(Saved data entries)

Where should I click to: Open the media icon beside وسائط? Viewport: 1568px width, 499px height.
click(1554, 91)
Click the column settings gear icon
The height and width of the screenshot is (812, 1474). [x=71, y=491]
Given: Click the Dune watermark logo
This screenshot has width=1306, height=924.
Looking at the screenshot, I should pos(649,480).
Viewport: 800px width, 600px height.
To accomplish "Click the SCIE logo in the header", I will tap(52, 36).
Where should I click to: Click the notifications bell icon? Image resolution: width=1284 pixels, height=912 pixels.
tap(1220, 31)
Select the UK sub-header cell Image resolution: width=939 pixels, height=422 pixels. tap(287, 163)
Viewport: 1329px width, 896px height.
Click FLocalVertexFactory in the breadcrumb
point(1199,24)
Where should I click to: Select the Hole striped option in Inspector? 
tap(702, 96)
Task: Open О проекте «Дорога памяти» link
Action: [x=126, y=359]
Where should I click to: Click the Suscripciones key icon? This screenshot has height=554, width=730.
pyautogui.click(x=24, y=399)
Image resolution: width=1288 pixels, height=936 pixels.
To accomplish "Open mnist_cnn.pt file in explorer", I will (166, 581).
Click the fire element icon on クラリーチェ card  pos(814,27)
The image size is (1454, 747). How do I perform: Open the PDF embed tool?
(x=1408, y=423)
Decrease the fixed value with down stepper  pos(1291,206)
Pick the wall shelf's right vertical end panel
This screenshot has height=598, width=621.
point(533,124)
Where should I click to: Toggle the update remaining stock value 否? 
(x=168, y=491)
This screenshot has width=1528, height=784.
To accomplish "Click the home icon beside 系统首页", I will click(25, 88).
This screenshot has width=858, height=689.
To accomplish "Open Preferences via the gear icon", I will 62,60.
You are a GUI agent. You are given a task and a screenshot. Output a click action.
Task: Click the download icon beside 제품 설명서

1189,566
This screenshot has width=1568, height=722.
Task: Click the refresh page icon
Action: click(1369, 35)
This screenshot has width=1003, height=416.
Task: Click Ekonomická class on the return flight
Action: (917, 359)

▸ **What you have to do**
Give again, word for word, every line from the one holding "You are a GUI" to the end of the data.

▸ **Expected output**
You are a GUI agent. You are given a task and a screenshot. Output a click action.
Task: Click the download icon beside 제품 설명서

1189,566
This screenshot has width=1568, height=722.
Task: Click the refresh page icon
Action: click(1369, 35)
This screenshot has width=1003, height=416.
Task: Click Ekonomická class on the return flight
Action: (917, 359)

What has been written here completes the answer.